Blue Collar: How Paul Schrader’s First Film Was Almost His Last

At the 2022 Venice Film Festival, there with his film Master Gardener and to receive a Lifetime Achievement Award, filmmaker Paul Schrader stated “I used to be an artist who never wanted to leave this world without saying ‘fuck you.’ And now I’m an artist who never wants to leave this world without saying ‘I love you.’” It was a touching sentiment from a man who has spent the last 50 years wrestling cinematically with the aching realization of how little we all matter in a world built to destroy us. Schrader’s work consistently explores that innate contradiction—we’re born only to die—and through films like Mishima: A Life in Four Chapters, Light Sleeper and The Card Counter that ode to love pierces through his occasionally craggy demeanor. And yet, if ever there’s a motion picture that declares “fuck you” loudly and proudly, it would be Schrader’s first as a director: 1978’s Blue Collar. And it was almost his last.

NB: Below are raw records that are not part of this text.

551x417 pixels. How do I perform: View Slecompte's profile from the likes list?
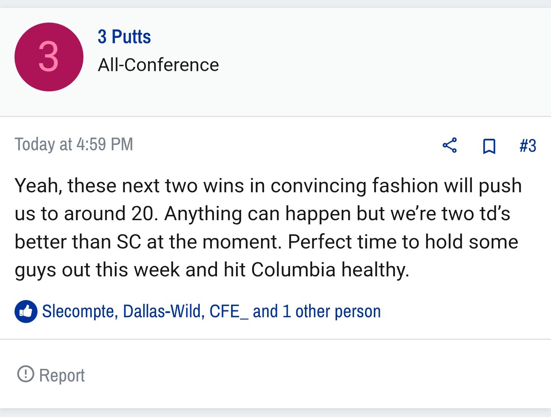(x=80, y=311)
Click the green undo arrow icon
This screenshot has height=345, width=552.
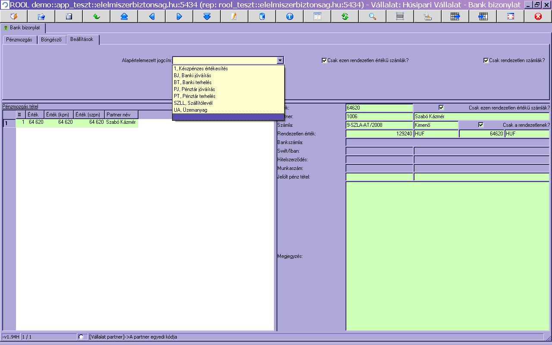coord(96,16)
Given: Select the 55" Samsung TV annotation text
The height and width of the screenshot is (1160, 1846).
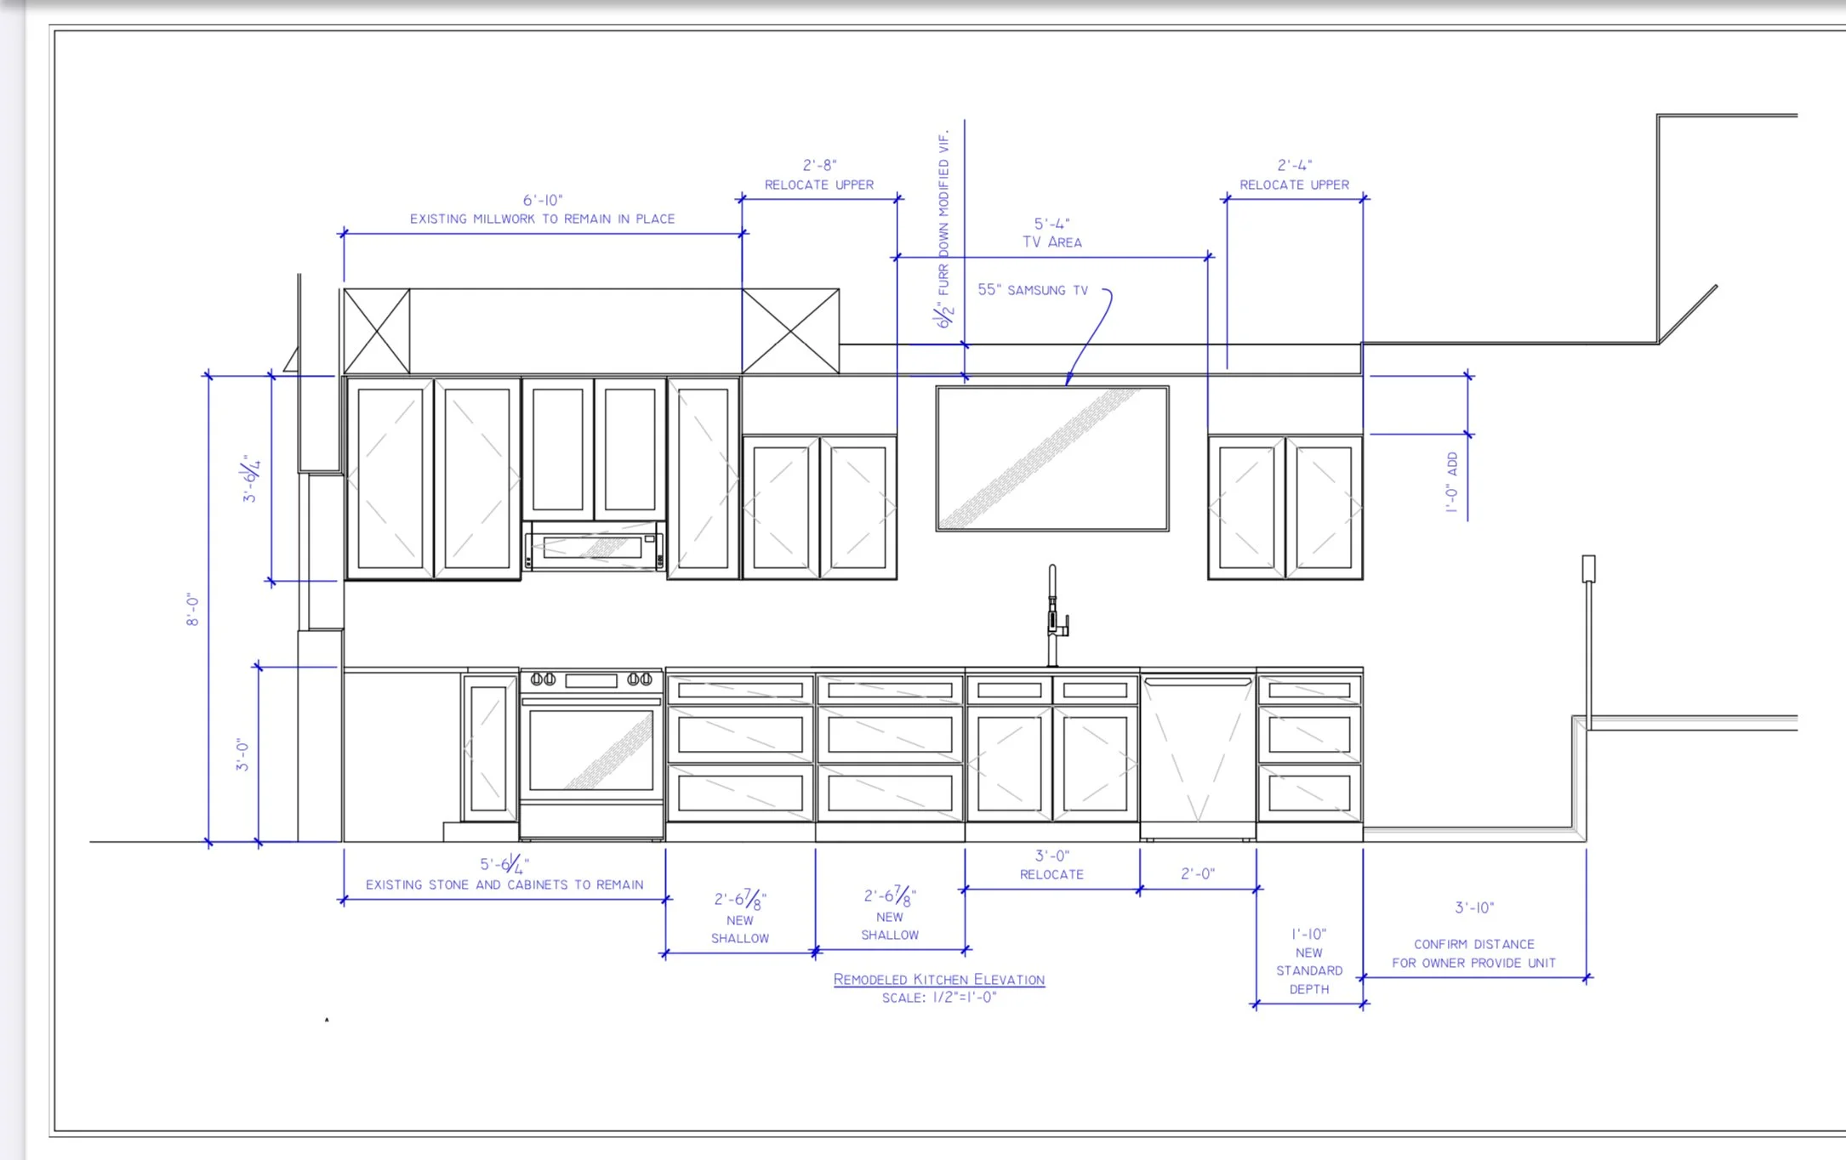Looking at the screenshot, I should (1033, 290).
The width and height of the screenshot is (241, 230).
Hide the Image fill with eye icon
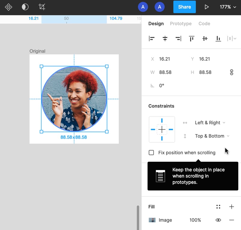click(218, 220)
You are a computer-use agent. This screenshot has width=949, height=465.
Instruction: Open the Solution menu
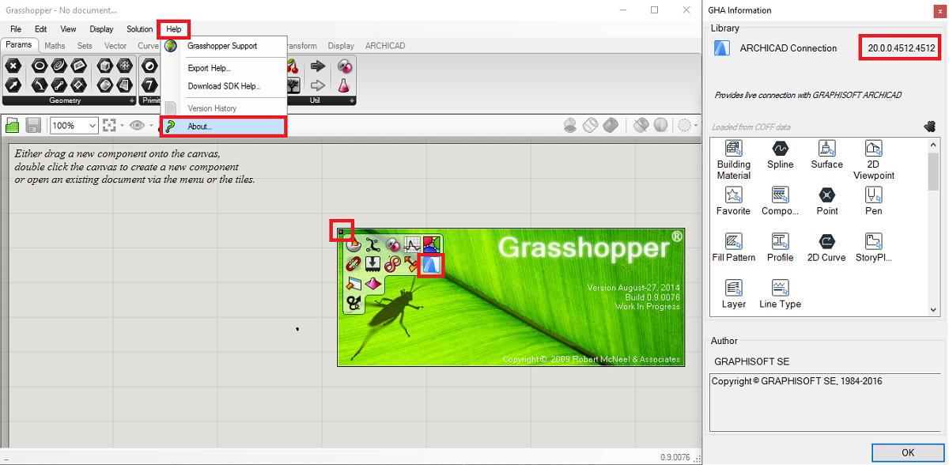click(139, 29)
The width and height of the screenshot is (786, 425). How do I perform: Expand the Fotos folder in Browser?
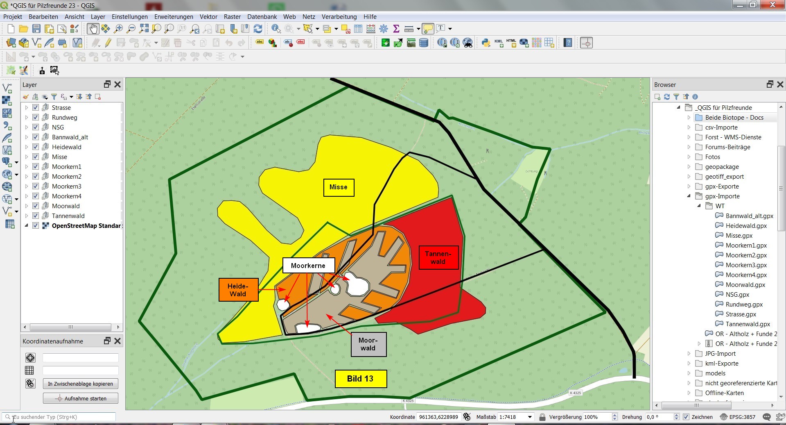coord(689,157)
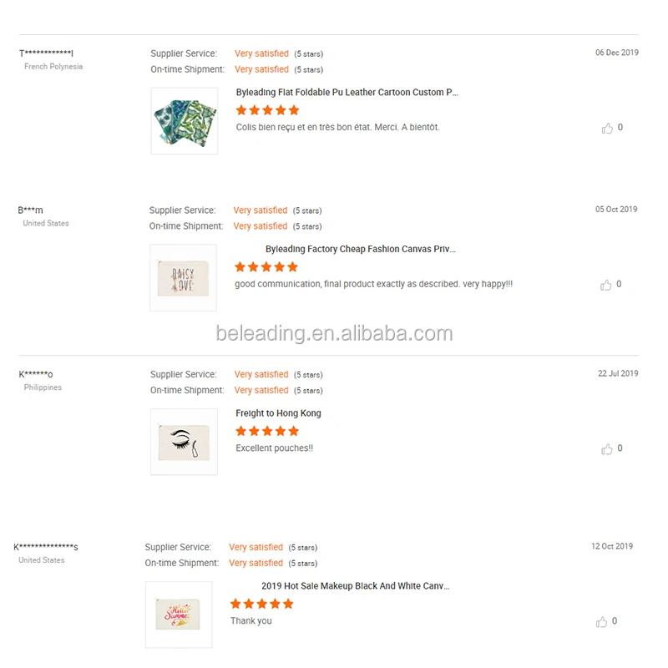Open tropical leaf pouch product thumbnail
668x668 pixels.
pos(185,121)
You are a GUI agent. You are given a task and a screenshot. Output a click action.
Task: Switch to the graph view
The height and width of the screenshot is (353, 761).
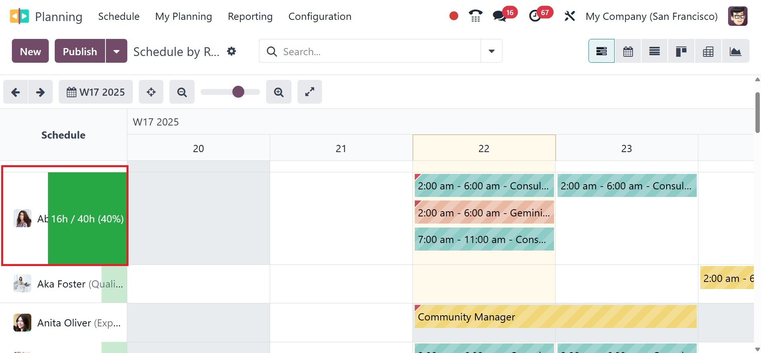[735, 51]
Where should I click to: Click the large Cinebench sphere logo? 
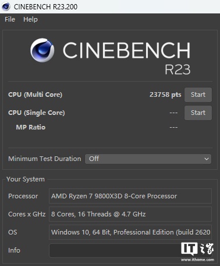tap(42, 50)
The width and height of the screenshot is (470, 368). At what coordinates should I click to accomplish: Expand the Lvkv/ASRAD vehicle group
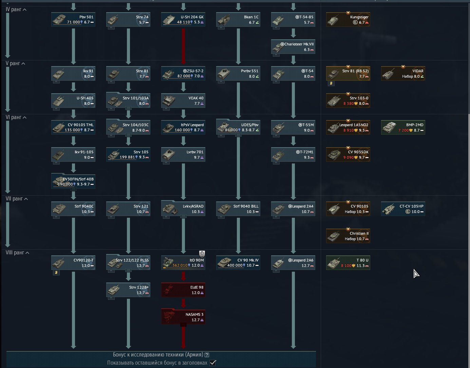click(183, 216)
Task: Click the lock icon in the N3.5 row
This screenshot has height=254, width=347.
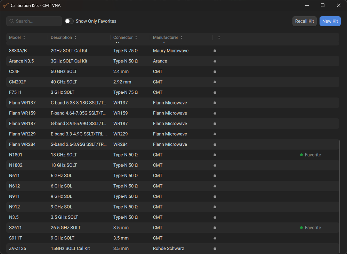Action: click(215, 217)
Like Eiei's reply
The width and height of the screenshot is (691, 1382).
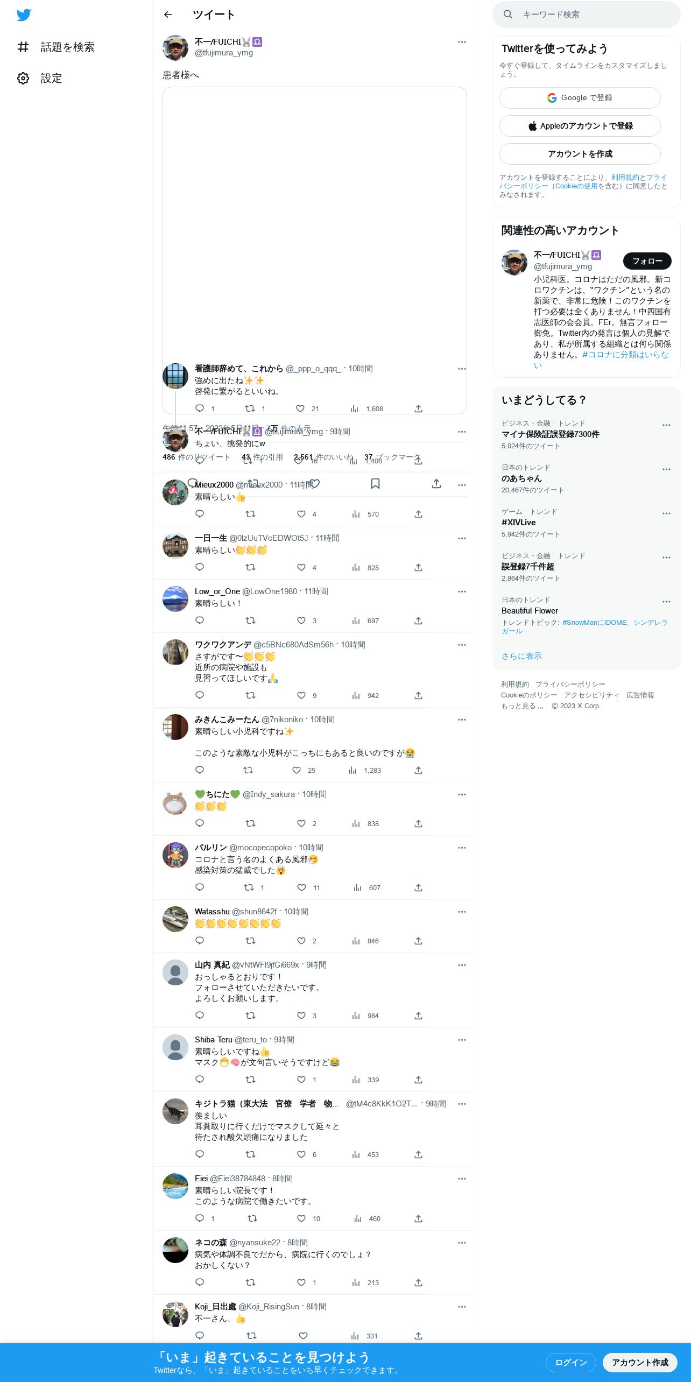click(x=301, y=1218)
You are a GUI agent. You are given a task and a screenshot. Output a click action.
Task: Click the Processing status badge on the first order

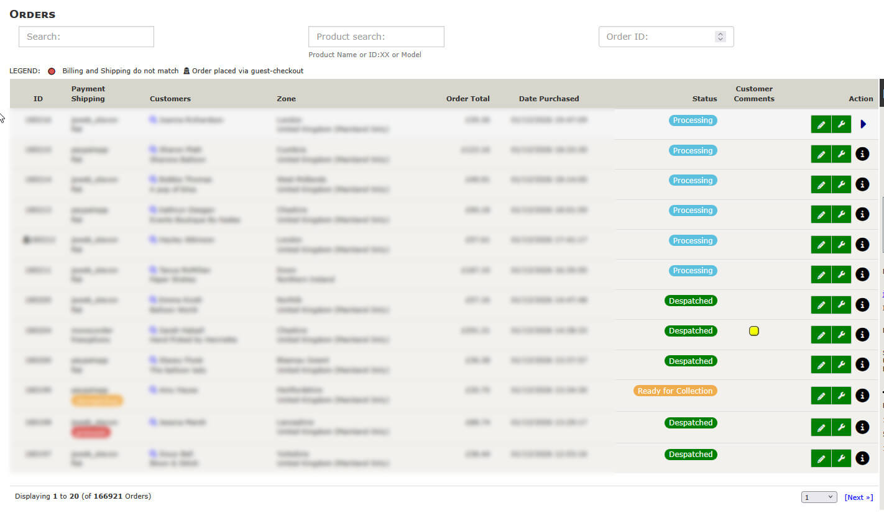(693, 120)
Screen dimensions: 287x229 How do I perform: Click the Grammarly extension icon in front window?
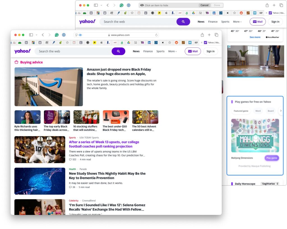pos(57,35)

By the time Blue Collar rolled around, Schrader had already made an esteemed name for himself as a screenwriter on films directed by Sidney Lumet, Martin Scorsese, Brian De Palma and John Flynn. But the itch to get behind the wheel himself was always there, and he could resist it no longer. Co-written with his brother Leonard, Blue Collar follows a trio of auto line workers in Wayne County, Michigan as they are beleaguered by mistreatment from management and their union reps. The guys who are supposed to be looking out for them are the ones screwing them the most, and that helps catalyze their plan to get even. Zeke (Richard Pryor), Smokey (Yaphet Kotto) and Jerry (Harvey Keitel) will rob the safe at the union’s headquarters to help clear their debts, all while sticking it to the men who are sticking it to them.
It’s an easy enough plan on its face. As Zeke relays upon having seen the safe, it’s only guarded by one old layabout and they’ve got some connections to help it go off without a hitch. Of course, like any plan concocted after a night of coke-snorting and extramarital sex, things aren’t as smooth once executed. They have some bumps, but the men are successful in breaking into the safe—only to discover there’s a mere $600 contained within, which the union then falsely reports as having been $10,000 to up their insurance payout. Dejected by the rotten fruits of their labor, a twist appears: Zeke discovers a ledger revealing illegal loan operations made by the union, including ties to big-city crime syndicates. While presenting them with an opportunity to blackmail the union for more cash, the ledger also gives the union more than enough reason to want these men out of the picture for good.
With plenty of screenwriting experience under his belt, Schrader’s script shrewdly navigates the many different narrative layers unfolded over the course of Blue Collar, while his authorial vision strikes a delicate tonal balance between heist thrills, workplace drama, social commentary and nerve-wracking suspense. He keeps our interests rooted at all times with this trio of characters, and through them pushes important conversational topics around labor exploitation and the perpetual dehumanization of the workforce under capitalism.
In every section of Blue Collar, we are given reminders of how the workers in this auto factory are mistreated. A higher-up casually mentions a worker having passed out as a reason why Smokey needs to move to a different station for the day. Zeke complains in a union meeting about his damaged locker that has been tearing up his finger because it’s the only way he can get it open. The vending machine that dispenses drinks to help cool the men down is broken and management has no interest in fixing it. The air around the factory hangs with a dense fog of smoke, the fumes pouring out into the ecosystem and filling the lungs of these workers. We are constantly given glimpses of a Goodyear billboard right off the highway with a ticking counter detailing how many cars have been produced this year. The number is in the millions and only getting higher, a demonstration of how the lives of these workers are completely irrelevant as long as the bottom line looks good.
It’s no surprise why the tension would mount to fever pitch in an environment this bleak—not only between Zeke, Smokey and Jerry with their union but also with each other. The men have very different perspectives which inform how they handle the mounting stakes: Zeke is raising a family, while being broken down at work and told he’s lazy and useless; Smokey is a ladies’ man enjoying life, who has been to prison and has no intention of going back; Jerry, the only white member of the trio, has a wife and kids and just wants to play it cool and skate by. The latter’s options are afforded to him specifically due to his whiteness.